I understand what you are saying about modernism, and wouldn't be surprised if the movement is looked at with some criticism in the future in much the same why the artificial and hyper-aesthetic Mannerism art is sometimes seen today. What I'm suggesting is that since Modernism was the dominant form for most of the 20th century, and since Joyce is seen as its prototype and archetype, Joyce is far more important to letters than many of those listed. But, as you suggested, there is A LOT of room for this type of criticism and I don't know that it is productive. I mostly wanted to clear up my own understanding of the award's aims and Joyce's achievements, to show the discrepancy that I believe is manifested there.

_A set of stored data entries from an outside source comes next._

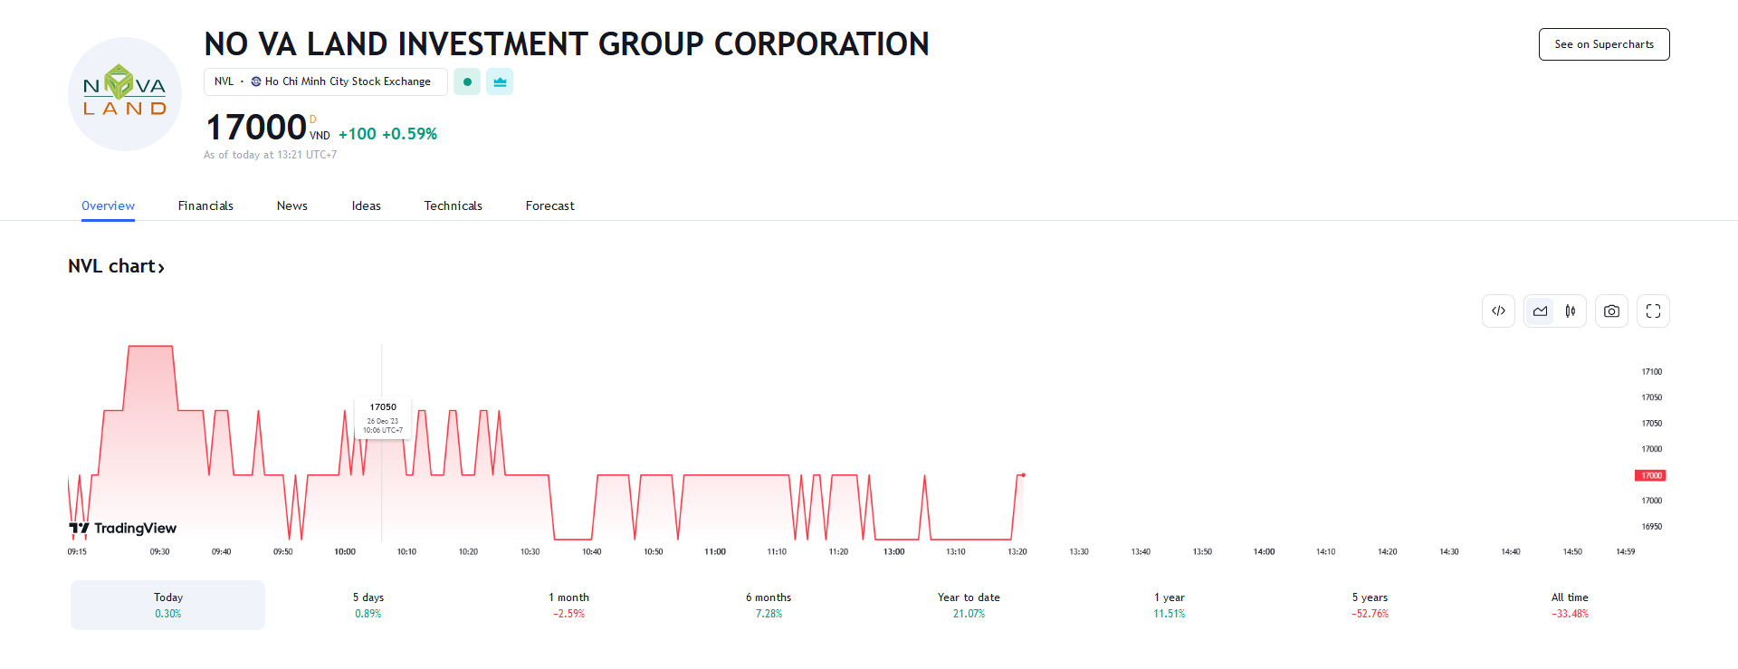Image resolution: width=1738 pixels, height=669 pixels.
Task: Click the blue crown data icon
Action: coord(500,81)
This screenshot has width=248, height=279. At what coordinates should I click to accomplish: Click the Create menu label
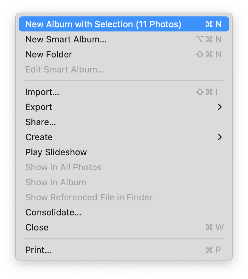pyautogui.click(x=39, y=137)
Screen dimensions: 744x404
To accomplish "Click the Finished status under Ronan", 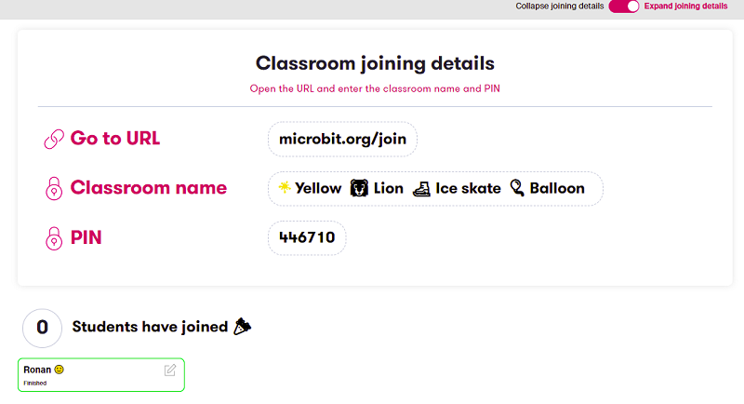I will click(33, 383).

Honestly, suffice to say for the rest of your post that I disagree with the credit given to many you named. But, debating degrees of genius is probably not very fruitful on a forum. I will concede that there are as great geniuses as Nabokov on the list but would not include most you mentioned. If you are curious which--not that you should be--these are those I've read and disagree compare to Nabokov: Hemingway, José Saramago, Octavio Paz, Gabriel García Márquez, Saul Bellow, Pablo Neruda, Alexandr Solzhenitsyn, John Steinbeck, Albert Camus, Hermann Hesse, Eugene O'Neill, Sinclair Lewis, George Bernard Shaw.

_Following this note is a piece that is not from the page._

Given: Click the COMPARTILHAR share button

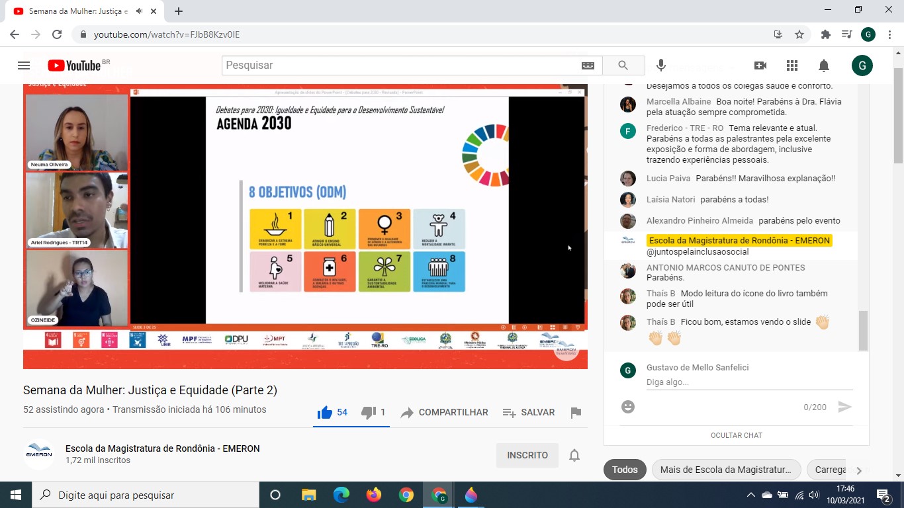Looking at the screenshot, I should (445, 413).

I love many of these writers and their work but--as I said--simply disagree with your assessment of their comparability to Nabokov.

To JBI...

I REALLY don't want to hijack this thread so I'm only going to address your points that address my own.

First, I never said anything about top 5 writers. I said, early that this type of rank is probably meaningless. I said most influential. This, I think, is a bit more calculable based on Literature academic communities and the responses of other authors. Most of your post seemed centered on this and the "value game" which I also do not wish to participate in. Good. One thing down.

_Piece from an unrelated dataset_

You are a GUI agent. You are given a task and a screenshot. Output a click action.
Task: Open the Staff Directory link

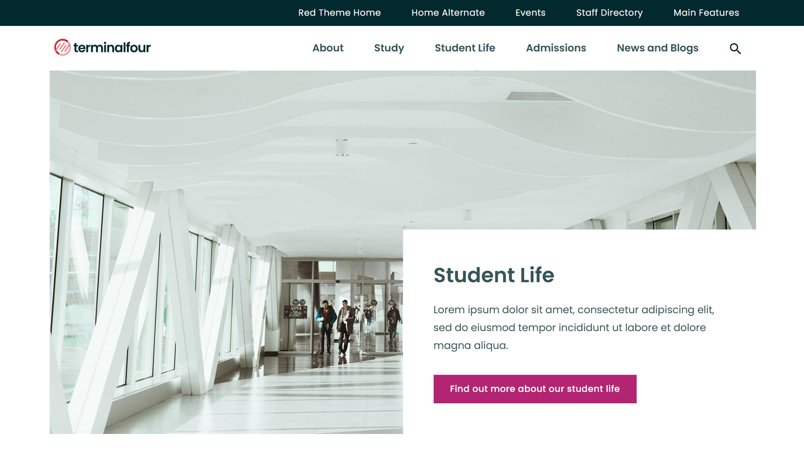pyautogui.click(x=609, y=13)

However, I would like to address your two lists provided in the beginning of your post.

Eliot,
Faulkner
Yeats
Shaw
O'Neal

Those all seem just as, if not more important and influential than Joyce - I wouldn't doubt that Joyce pops up in some of their work, notably Eliot, as an influence, and that there is an influence overlap, but just from the beginning of the list, you can piece those.

As for non-winners, I'll try to stick to English, but it is a bit trickier.

Robert Frost
Virginia Woolf
Northrop Frye
Wallace Stevens
D. H. Lawrence

I know you enjoy gliding through the ambiguous causeways in literary study--I think the freedom literature affords in interpretation and response is the main reason most of us enjoy it--but some of these examples seem to fly in the face of common--and academic--sense. (((I just realized that if you were composing a list of 'better' writers, my post will be meaningless, but I'm going off the assumption that you were responding to my challenge of finding more important writers of the time)))

Of your list Eliot, Faulkner and Woolf all practiced in the field that Joyce cultivated. You may find them better--I prefer Faulkner myself and Woolf at times--but their very careers played out in Joyce's shadow and for the most part they recognized this.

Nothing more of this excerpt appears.